FOUR bright yellow SUV’s rolled into the Mount Gambier Rail Lands yesterday morning to promote mental health and suicide prevention.
The R U OK? Conversation Convoy, a six-week journey around Australia’s cities and regional towns, seeks to empower Australians to Ask, Listen, Encourage action and Check in.
Around 100 attendees participated in a series of interactive games and activities which promoted local services and reinforced the four steps to start life-changing conversations.
R U OK? chief executive Brendan Maher said the tour would focus on regional and remote towns where mental health and suicide prevention services were not always easily accessible.
“We are trying to mobilise a resource package that is readily available, free and yet remains largely untapped.

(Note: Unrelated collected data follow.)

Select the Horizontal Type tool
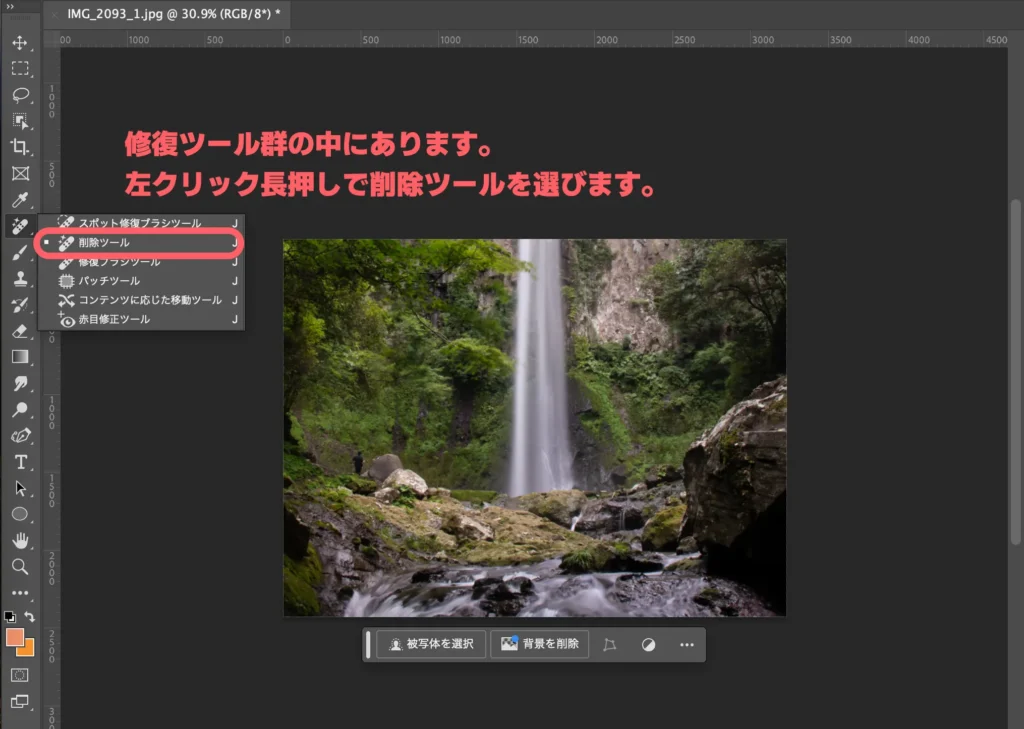 click(x=19, y=462)

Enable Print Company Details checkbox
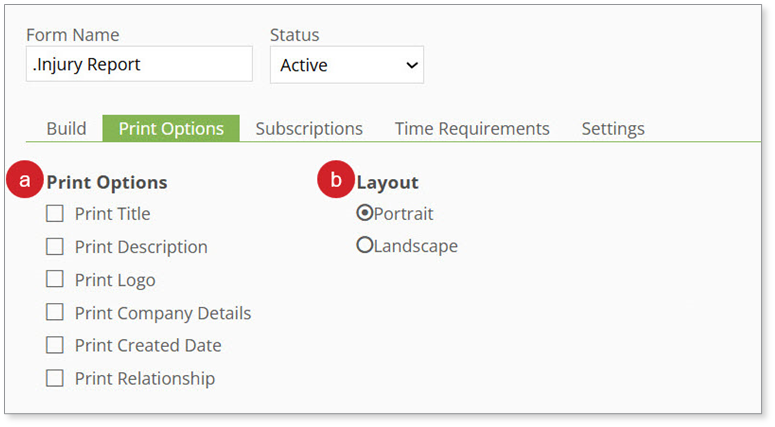55,312
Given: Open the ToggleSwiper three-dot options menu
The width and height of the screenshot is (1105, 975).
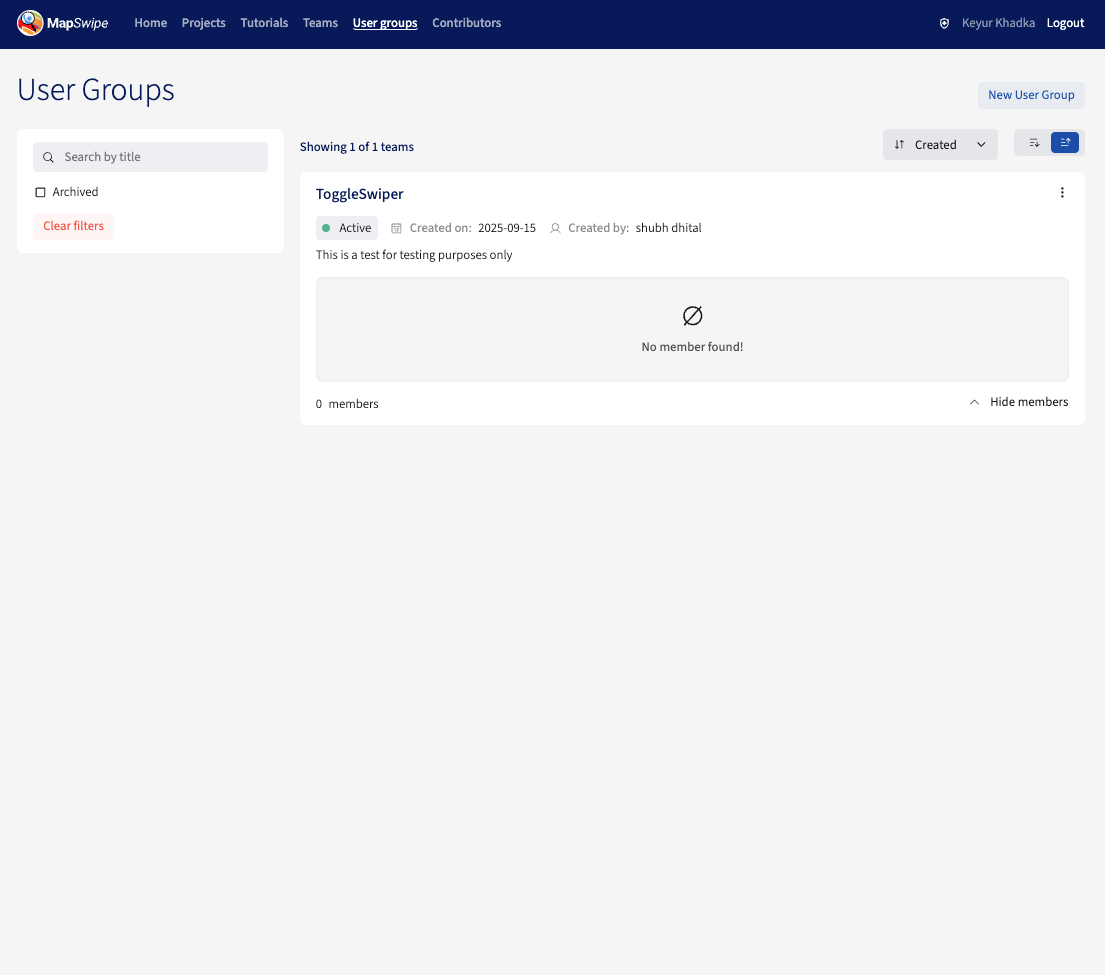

“A resource package that can provide a starting point to address the worries that might be keeping someone up at night – this resource package is of course, our eyes, our ears and our mouths.
“These resources are still mostly being held hostage by stigma, fear, and sometimes not knowing where to start.”
R U OK? ambassadors James Van Cooper and Louise Adams performed at yesterday’s event and will again grace the stage at the R U OK? Rocks Cairns concert next month.
“To me it’s a vital message – ‘how are you, are you doing okay’ is a question we ask people everyday and we can build on that and make sure friends really are doing okay,” Ms Adams said.
“It’s an important first step and I look at it as the first aid of mental health.”
Mr Van Cooper said his own life-changing conversation had inspired him to become an ambassador for the R U OK? initiative.
“A couple of years ago I was in a tough place and I believe in this program because it was one conversation with a friend that changed my life,”
“My friend told me ‘if you stay on this path you will die’ and his honesty and willingness to talk to me about my situation turned my life around.”
The Conversation Convoy will wrap up in Cairns on R U OK? Day on September 14.